Writing In Prose Fiction
Consider the following on the importance of the writing in a work of prose fiction.
How important is the word-to-word, sentence-by-sentence writing I always think of it as "writin'" in a work of prose fiction?
I know all too well that the professor-and-critic-approved line is that for a work of true literature, the writin' is everything. Sigh. Lord, am I aware of this. I dispute it, though. I don't see given the massive amount of evidence to the contrary how the case can even begin to be made. There are a lot of powerful novels whose writin' is indifferent, and tons of books whose writin' is first-class that have no life at all.

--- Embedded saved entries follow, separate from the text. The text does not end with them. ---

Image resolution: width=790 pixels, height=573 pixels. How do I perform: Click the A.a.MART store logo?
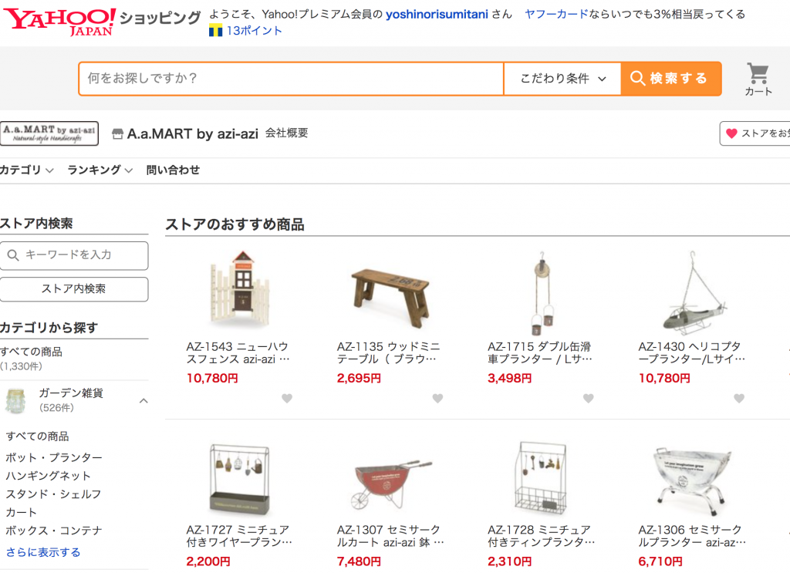click(49, 133)
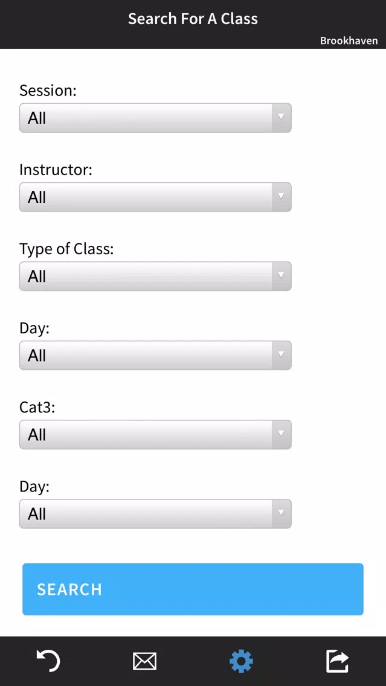
Task: Open the blue gear settings icon
Action: (x=241, y=661)
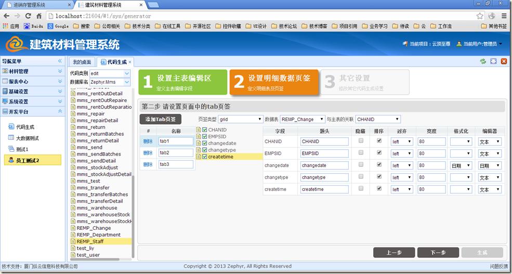The image size is (512, 274).
Task: Open 大数据测试 via its sidebar icon
Action: [11, 138]
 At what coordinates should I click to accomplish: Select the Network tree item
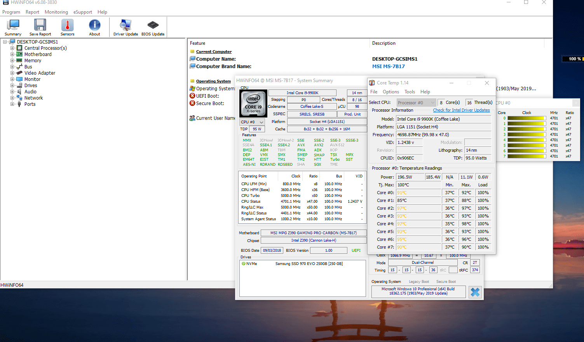pos(33,98)
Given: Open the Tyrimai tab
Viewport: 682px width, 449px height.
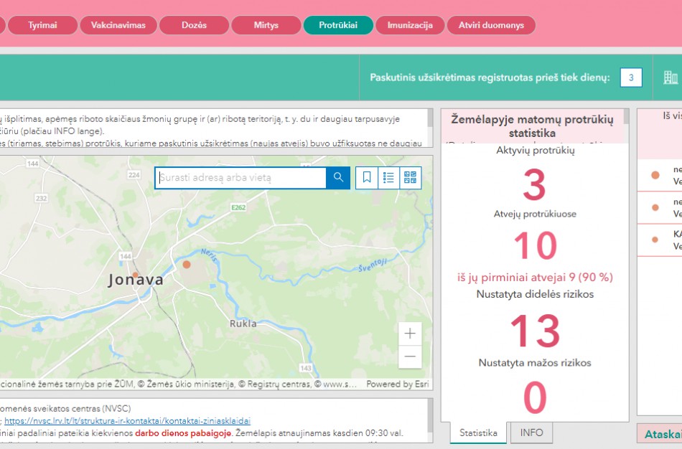Looking at the screenshot, I should click(42, 25).
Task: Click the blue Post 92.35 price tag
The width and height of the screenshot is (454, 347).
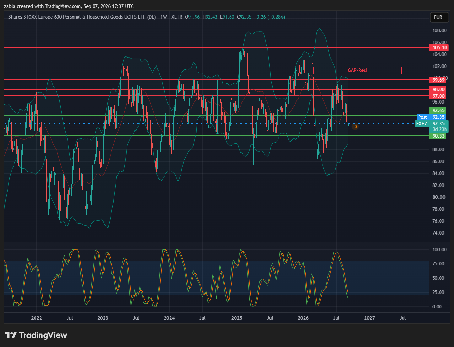Action: click(x=431, y=117)
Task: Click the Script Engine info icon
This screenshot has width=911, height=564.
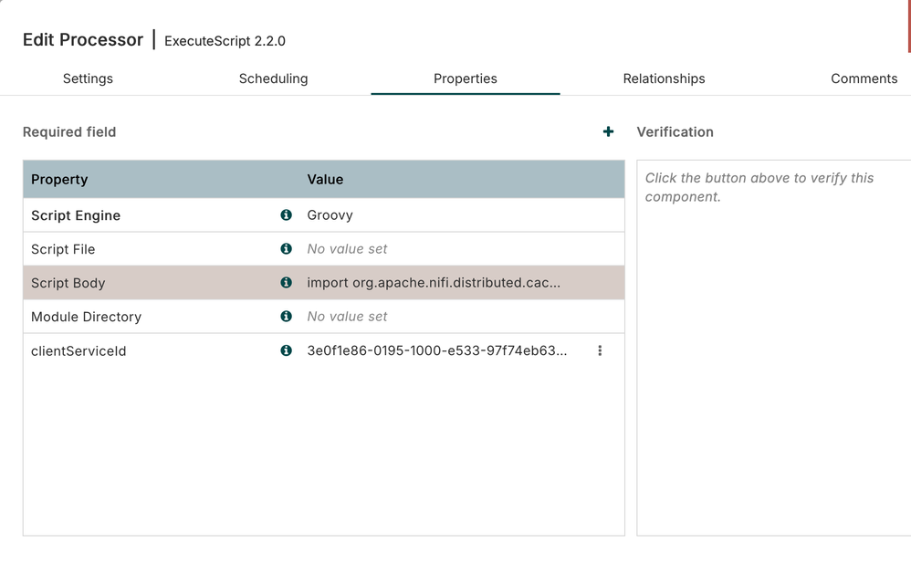Action: pyautogui.click(x=286, y=215)
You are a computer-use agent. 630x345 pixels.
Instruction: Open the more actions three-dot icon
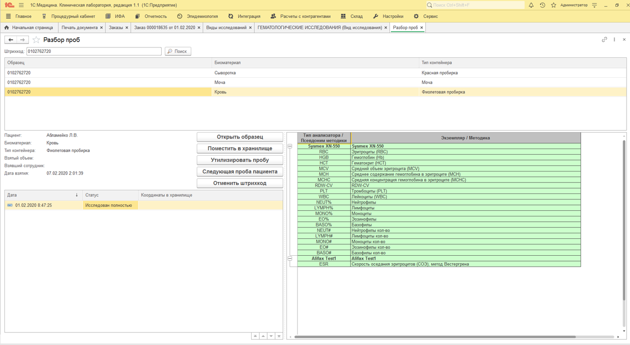615,39
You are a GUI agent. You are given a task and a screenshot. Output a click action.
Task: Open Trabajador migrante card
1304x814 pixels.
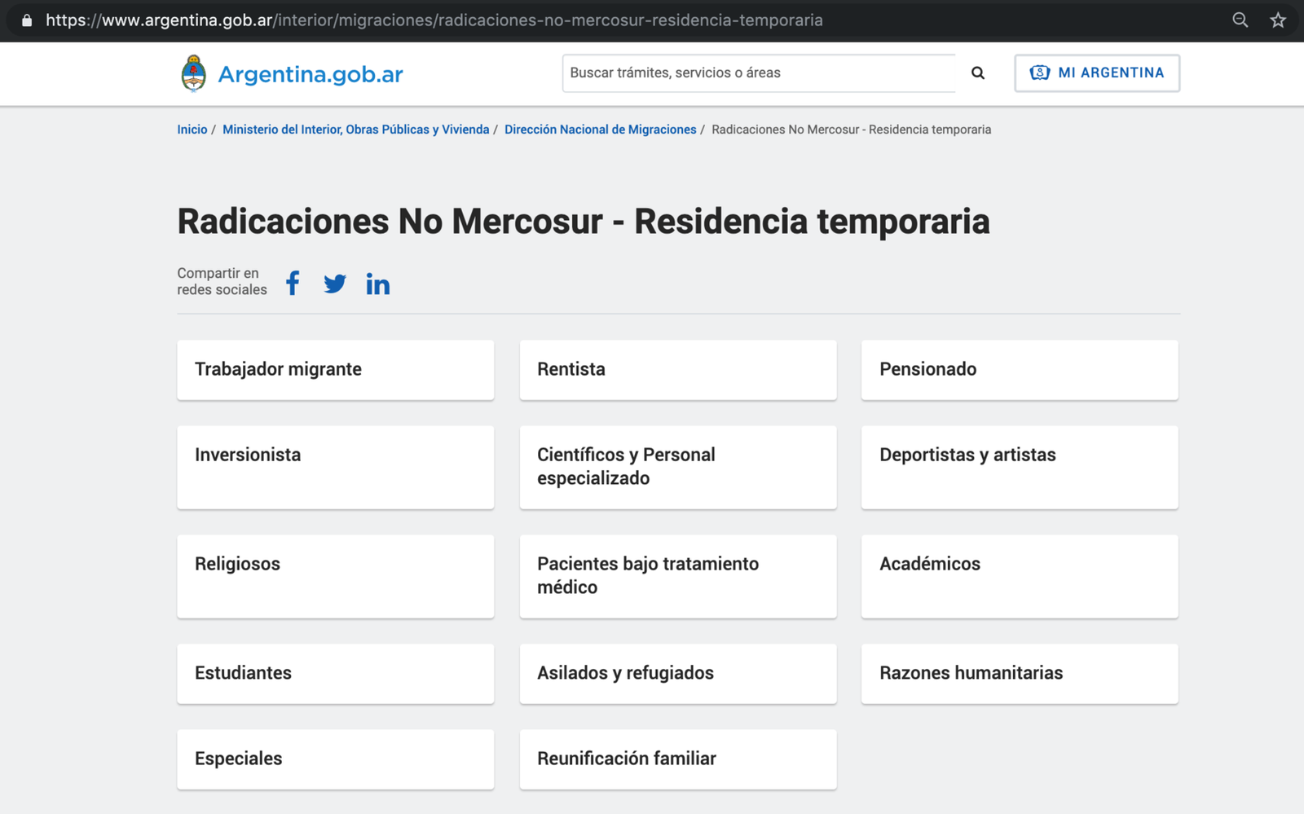coord(336,370)
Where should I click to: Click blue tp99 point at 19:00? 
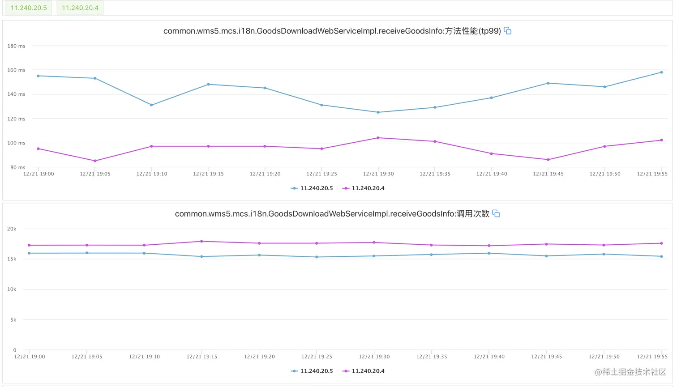click(x=38, y=76)
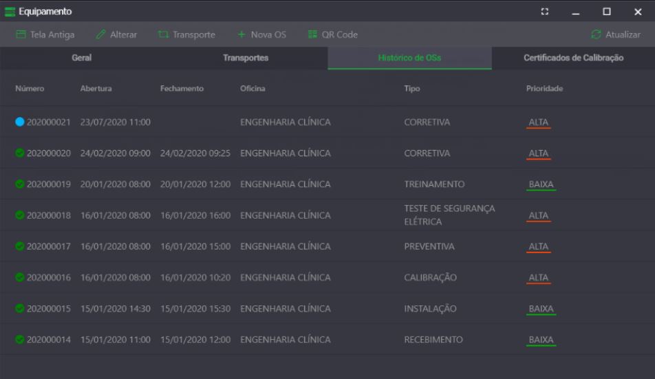The width and height of the screenshot is (655, 379).
Task: Click the fullscreen icon in title bar
Action: [545, 11]
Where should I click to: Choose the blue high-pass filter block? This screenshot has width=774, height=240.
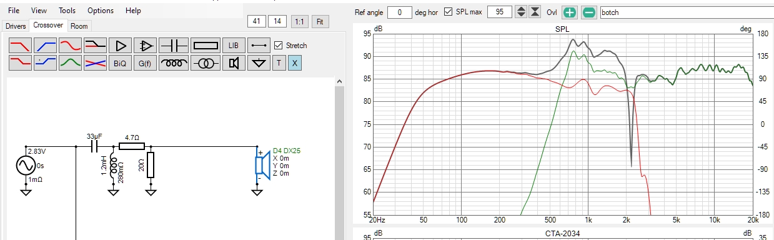45,46
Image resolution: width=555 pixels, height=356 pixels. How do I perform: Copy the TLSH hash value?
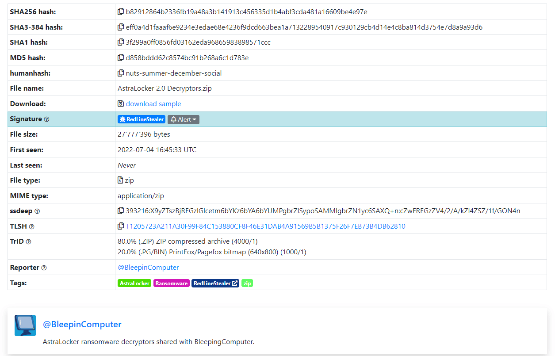(121, 226)
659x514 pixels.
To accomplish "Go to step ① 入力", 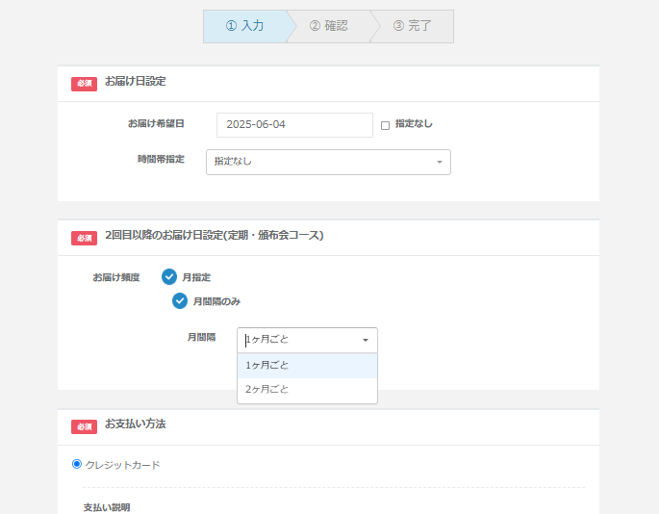I will click(244, 26).
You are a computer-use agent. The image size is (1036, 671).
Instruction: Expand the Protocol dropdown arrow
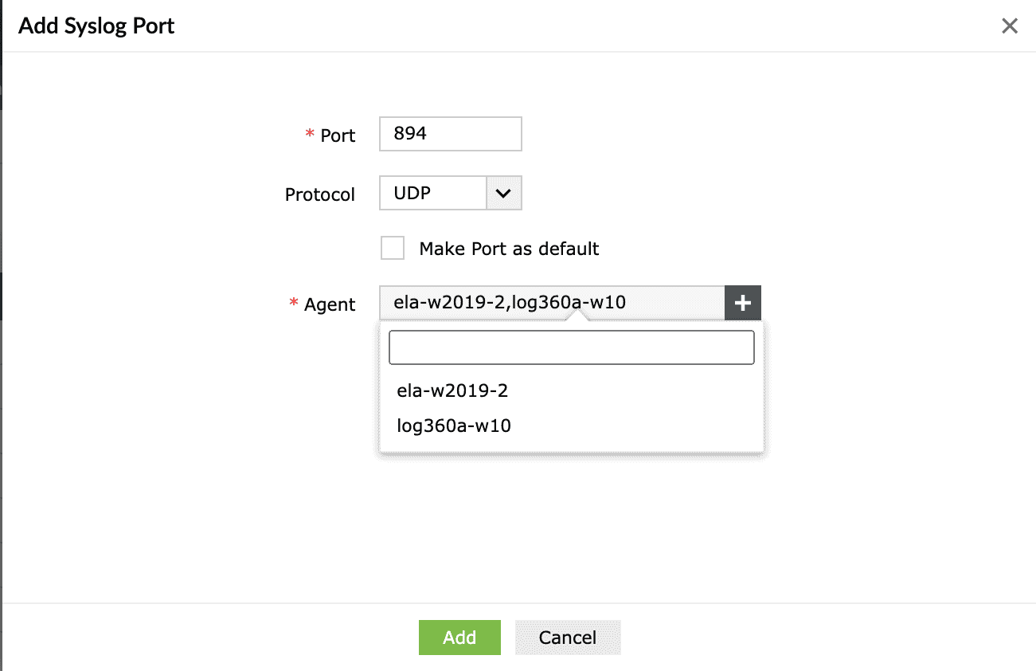(503, 193)
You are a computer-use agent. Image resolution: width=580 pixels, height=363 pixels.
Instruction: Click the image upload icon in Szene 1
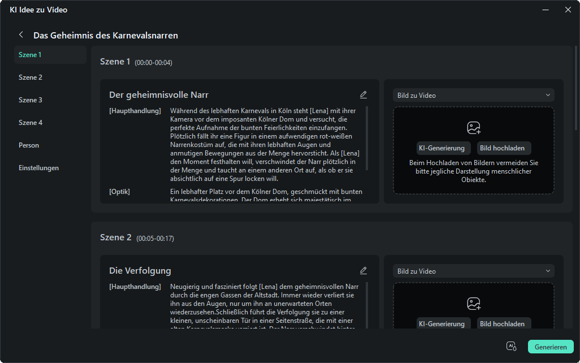(473, 128)
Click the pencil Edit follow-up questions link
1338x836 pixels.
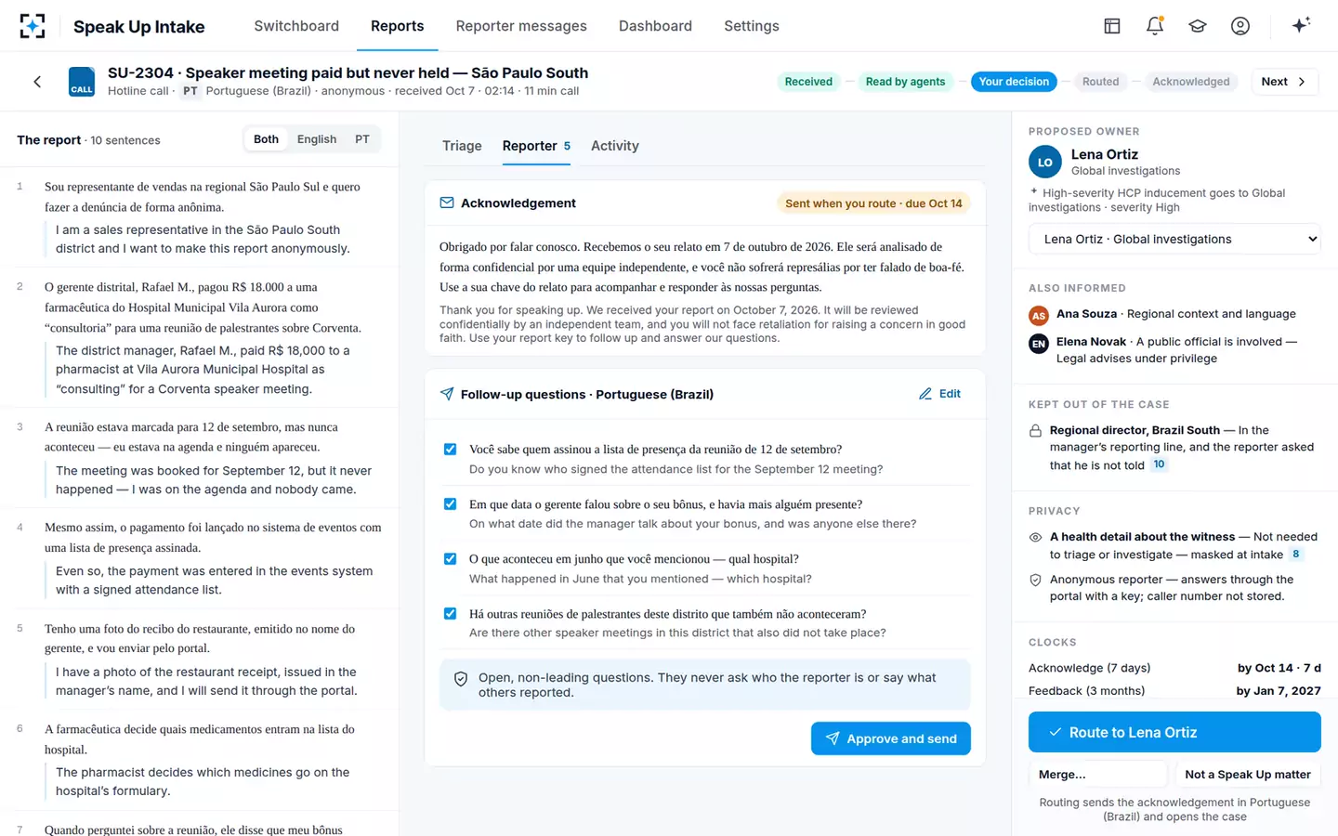tap(939, 394)
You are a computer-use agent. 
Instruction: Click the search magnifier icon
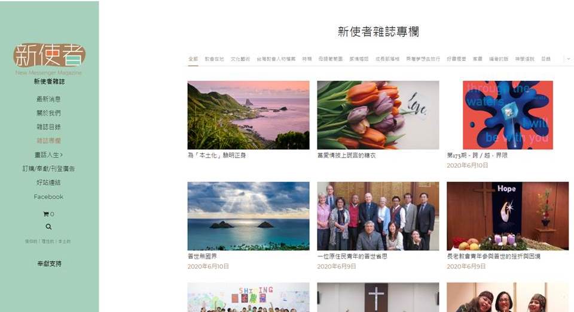[x=48, y=227]
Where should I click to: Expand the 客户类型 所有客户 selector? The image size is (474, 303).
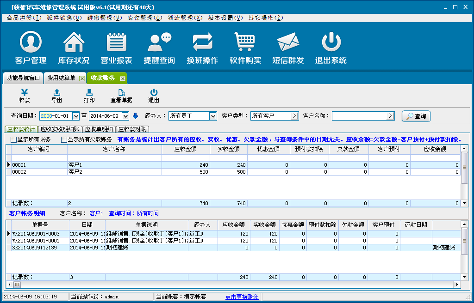point(294,116)
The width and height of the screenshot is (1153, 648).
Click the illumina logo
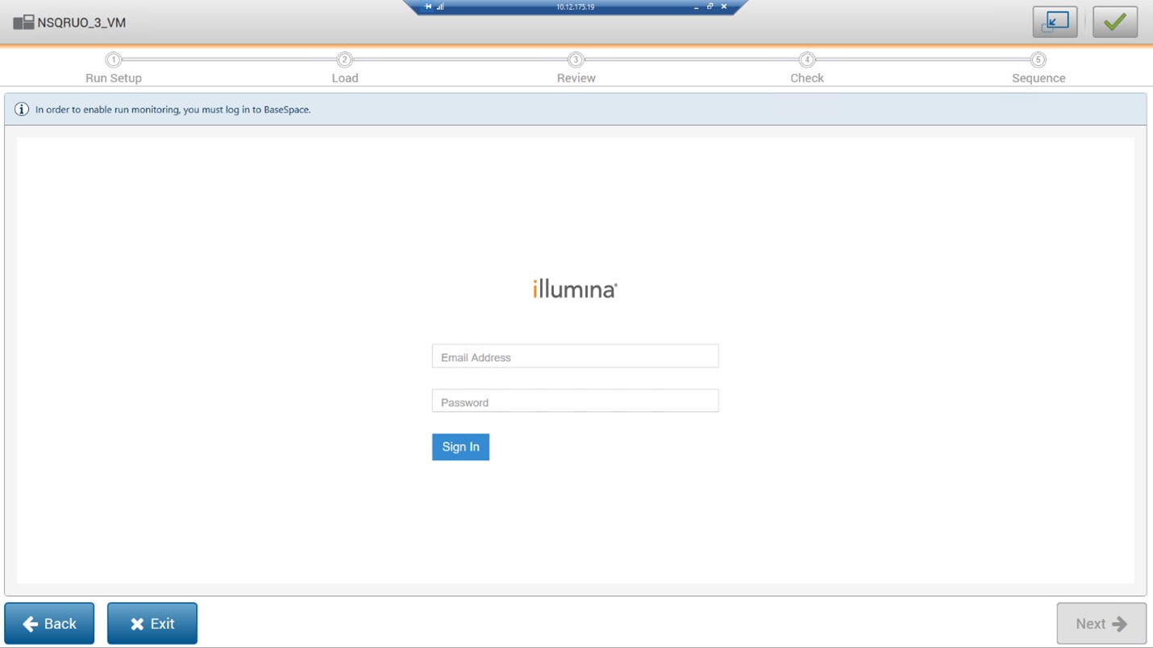click(x=575, y=289)
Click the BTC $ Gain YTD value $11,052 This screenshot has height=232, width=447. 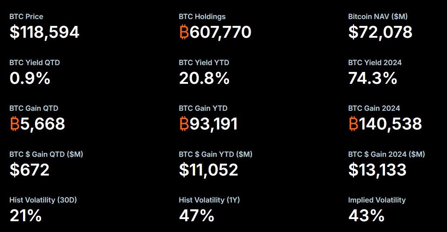click(x=209, y=170)
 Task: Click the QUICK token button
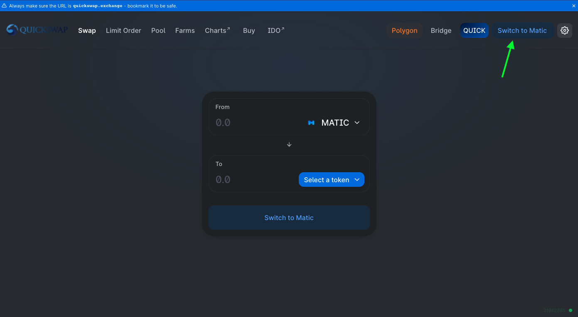pos(474,30)
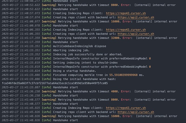Select 'Setting indexing intent to should-index' line
Viewport: 186px width, 123px height.
click(x=60, y=63)
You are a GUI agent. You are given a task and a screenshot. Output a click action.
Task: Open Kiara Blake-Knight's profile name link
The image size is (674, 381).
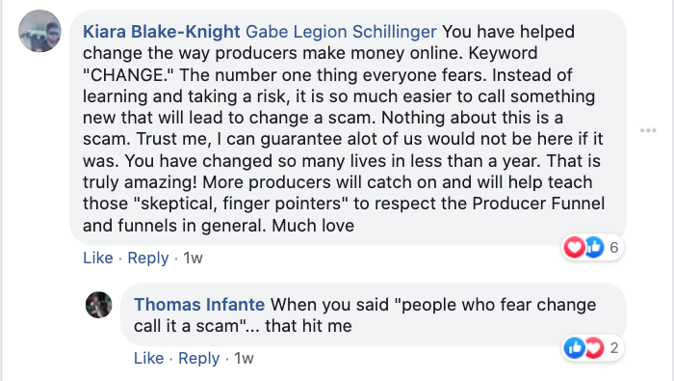click(x=161, y=32)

Interesting observation that last, and one thoroughly dependent on just what one means by "the writing," or, as the above writer put it, "the writin'". I confess I'm unable to get a secure handle on just what is meant by the term by the above writer, but he seems to be saying that, in a curious way beyond my ability to comprehend, the writing is somehow separate or disconnected from the other elements that go into making a work of prose fiction as his "There are a lot of powerful novels whose writin' is indifferent, and tons of books whose writin' is first-class that have no life at all" appears to suggest. It seems to me both cases are something of a contradiction in terms, and quite impossible.
There are two fundamental elements that go into making a work of prose fiction every work of prose fiction both of which are sine qua non. First and foremost, of course, is a story. No story, no work of prose fiction. Lousy story, lousy work of prose fiction. Nothing will save a work of prose fiction that's absent a first-rate story. Second, is human characters or a character (whether they take actual human form or not) through whom the story is played out.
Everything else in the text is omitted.